(Collected data)

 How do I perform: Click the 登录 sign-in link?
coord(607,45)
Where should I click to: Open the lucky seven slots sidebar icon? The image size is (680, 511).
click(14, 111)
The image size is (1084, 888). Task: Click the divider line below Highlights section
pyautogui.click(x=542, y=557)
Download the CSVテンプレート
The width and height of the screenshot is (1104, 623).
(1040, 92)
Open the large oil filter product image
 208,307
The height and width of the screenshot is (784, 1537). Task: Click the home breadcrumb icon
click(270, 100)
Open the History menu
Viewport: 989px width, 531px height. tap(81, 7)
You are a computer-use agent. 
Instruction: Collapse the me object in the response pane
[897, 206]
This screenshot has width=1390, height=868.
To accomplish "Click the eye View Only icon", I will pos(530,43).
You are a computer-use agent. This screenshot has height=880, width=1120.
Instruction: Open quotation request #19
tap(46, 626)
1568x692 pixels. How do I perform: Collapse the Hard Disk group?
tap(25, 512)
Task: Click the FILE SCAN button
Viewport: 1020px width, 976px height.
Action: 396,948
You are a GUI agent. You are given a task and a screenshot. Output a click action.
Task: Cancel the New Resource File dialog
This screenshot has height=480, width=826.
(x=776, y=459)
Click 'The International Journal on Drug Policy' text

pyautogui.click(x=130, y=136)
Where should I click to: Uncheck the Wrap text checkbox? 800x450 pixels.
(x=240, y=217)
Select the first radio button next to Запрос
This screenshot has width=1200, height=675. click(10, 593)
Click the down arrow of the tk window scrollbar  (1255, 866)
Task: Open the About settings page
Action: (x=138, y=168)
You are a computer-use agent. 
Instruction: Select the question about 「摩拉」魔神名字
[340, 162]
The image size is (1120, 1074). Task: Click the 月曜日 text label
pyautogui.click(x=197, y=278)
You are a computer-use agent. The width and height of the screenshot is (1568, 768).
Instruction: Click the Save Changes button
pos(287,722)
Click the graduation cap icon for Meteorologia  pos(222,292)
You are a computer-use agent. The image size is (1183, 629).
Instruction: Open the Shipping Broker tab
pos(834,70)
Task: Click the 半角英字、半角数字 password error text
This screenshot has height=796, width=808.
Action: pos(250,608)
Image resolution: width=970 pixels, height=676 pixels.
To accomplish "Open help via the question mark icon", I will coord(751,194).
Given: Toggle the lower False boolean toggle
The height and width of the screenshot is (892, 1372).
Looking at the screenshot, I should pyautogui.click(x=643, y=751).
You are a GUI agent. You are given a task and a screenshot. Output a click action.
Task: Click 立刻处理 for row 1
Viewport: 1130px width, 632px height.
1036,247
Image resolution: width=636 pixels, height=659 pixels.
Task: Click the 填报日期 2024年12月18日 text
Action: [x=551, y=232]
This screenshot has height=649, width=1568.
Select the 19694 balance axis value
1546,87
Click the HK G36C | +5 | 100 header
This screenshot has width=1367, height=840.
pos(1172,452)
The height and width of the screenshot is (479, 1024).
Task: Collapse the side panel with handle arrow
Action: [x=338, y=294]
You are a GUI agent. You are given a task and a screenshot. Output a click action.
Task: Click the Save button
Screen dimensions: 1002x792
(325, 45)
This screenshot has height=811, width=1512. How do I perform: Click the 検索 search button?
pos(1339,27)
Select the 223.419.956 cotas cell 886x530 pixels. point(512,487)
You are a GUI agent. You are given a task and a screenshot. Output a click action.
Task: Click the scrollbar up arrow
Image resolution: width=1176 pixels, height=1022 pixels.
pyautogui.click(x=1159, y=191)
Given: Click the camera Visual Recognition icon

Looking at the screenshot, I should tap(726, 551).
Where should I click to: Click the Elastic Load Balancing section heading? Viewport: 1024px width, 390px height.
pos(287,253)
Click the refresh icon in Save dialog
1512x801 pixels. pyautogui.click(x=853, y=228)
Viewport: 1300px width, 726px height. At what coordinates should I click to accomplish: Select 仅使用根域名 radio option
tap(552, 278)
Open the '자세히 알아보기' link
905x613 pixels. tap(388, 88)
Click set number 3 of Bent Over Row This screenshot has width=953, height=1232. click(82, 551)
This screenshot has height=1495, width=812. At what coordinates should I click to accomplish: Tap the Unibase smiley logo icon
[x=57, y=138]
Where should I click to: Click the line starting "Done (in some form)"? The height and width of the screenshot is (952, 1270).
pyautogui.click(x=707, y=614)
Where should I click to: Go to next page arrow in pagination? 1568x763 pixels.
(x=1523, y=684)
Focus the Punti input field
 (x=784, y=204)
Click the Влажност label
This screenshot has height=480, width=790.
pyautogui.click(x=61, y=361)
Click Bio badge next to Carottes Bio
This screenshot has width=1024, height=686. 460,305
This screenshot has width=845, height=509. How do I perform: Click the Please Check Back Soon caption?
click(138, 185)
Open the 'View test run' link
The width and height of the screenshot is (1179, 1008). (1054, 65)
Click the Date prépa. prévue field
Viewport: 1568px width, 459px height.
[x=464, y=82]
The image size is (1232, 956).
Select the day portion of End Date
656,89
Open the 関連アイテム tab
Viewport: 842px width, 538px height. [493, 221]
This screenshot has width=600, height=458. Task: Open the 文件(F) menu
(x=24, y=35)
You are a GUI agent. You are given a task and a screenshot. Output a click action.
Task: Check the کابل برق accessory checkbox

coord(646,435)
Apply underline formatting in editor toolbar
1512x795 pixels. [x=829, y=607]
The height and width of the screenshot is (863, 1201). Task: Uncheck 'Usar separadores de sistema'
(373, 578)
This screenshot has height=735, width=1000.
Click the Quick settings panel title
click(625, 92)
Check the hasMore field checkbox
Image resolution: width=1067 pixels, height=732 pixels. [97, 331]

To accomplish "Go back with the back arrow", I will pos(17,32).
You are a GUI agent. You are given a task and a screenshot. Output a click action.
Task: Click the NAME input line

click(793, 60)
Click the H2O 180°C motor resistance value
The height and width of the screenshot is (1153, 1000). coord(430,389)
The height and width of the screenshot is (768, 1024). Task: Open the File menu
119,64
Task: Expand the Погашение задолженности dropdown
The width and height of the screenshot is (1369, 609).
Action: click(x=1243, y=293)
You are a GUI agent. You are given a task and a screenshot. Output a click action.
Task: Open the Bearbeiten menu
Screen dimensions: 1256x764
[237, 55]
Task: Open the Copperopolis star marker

# YOUR OBJECTIVE
Reproduce the entries above exactly, but only the lines between the line holding "You are a computer-use agent. This" and the line holding "This screenshot has height=649, width=1568.", inclusive.

# WRITTEN ANSWER
You are a computer-use agent. This screenshot has height=880, width=1120.
Instruction: Open quotation request #19
tap(46, 626)
1568x692 pixels. How do I perform: Collapse the Hard Disk group?
tap(25, 512)
Task: Click the FILE SCAN button
Viewport: 1020px width, 976px height.
Action: 396,948
You are a GUI agent. You are given a task and a screenshot. Output a click action.
Task: Cancel the New Resource File dialog
This screenshot has height=480, width=826.
(x=776, y=459)
Click 'The International Journal on Drug Policy' text

pyautogui.click(x=130, y=136)
Where should I click to: Uncheck the Wrap text checkbox? 800x450 pixels.
(x=240, y=217)
Select the first radio button next to Запрос
This screenshot has width=1200, height=675. click(10, 593)
Click the down arrow of the tk window scrollbar  (1255, 866)
Task: Open the About settings page
Action: (x=138, y=168)
You are a computer-use agent. 
Instruction: Select the question about 「摩拉」魔神名字
[340, 162]
The image size is (1120, 1074). Task: Click the 月曜日 text label
pyautogui.click(x=197, y=278)
You are a computer-use agent. The width and height of the screenshot is (1568, 768).
Instruction: Click the Save Changes button
pos(287,722)
Click the graduation cap icon for Meteorologia  pos(222,292)
You are a computer-use agent. The image size is (1183, 629).
Instruction: Open the Shipping Broker tab
pos(834,70)
Task: Click the 半角英字、半角数字 password error text
This screenshot has height=796, width=808.
Action: pos(250,608)
Image resolution: width=970 pixels, height=676 pixels.
To accomplish "Open help via the question mark icon", I will coord(751,194).
Given: Toggle the lower False boolean toggle
The height and width of the screenshot is (892, 1372).
Looking at the screenshot, I should pyautogui.click(x=643, y=751).
You are a GUI agent. You are given a task and a screenshot. Output a click action.
Task: Click 立刻处理 for row 1
Viewport: 1130px width, 632px height.
1036,247
Image resolution: width=636 pixels, height=659 pixels.
Task: Click the 填报日期 2024年12月18日 text
Action: [x=551, y=232]
This screenshot has height=649, width=1568.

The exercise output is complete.